SOURCE MATERIAL —
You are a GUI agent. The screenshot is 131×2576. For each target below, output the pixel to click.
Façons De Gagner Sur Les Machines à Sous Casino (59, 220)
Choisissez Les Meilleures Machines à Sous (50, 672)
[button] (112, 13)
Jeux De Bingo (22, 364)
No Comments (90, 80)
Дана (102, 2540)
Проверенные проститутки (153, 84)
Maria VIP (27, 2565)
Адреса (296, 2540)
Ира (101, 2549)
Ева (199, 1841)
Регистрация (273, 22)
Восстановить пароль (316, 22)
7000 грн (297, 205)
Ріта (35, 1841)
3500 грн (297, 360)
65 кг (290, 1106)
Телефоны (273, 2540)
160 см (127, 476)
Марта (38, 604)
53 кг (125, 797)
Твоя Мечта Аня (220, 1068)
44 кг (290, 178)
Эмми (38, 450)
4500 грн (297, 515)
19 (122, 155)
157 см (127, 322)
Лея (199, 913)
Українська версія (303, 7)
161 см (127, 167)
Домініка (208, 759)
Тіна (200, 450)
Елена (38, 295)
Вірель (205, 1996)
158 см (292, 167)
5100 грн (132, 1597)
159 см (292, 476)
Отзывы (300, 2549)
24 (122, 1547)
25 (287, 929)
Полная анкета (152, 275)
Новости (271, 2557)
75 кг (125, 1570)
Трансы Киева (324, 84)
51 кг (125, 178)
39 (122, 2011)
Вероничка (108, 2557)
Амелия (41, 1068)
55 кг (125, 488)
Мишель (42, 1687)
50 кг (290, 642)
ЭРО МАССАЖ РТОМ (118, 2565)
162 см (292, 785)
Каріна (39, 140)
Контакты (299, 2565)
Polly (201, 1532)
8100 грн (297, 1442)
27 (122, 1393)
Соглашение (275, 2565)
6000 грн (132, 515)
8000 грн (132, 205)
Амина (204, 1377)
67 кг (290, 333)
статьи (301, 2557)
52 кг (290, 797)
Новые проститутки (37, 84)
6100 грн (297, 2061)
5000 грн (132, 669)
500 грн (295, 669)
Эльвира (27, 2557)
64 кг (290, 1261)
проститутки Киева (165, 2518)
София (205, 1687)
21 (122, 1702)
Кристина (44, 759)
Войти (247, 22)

WORK REQUIRED —
Return, exactly and without additions, the lines that run from the one containing "Новые проститутки (37, 84)" to the end of the material above.

RESULT BELOW —
Новые проститутки (37, 84)
6100 грн (297, 2061)
5000 грн (132, 669)
500 грн (295, 669)
Эльвира (27, 2557)
64 кг (290, 1261)
проститутки Киева (165, 2518)
София (205, 1687)
21 (122, 1702)
Кристина (44, 759)
Войти (247, 22)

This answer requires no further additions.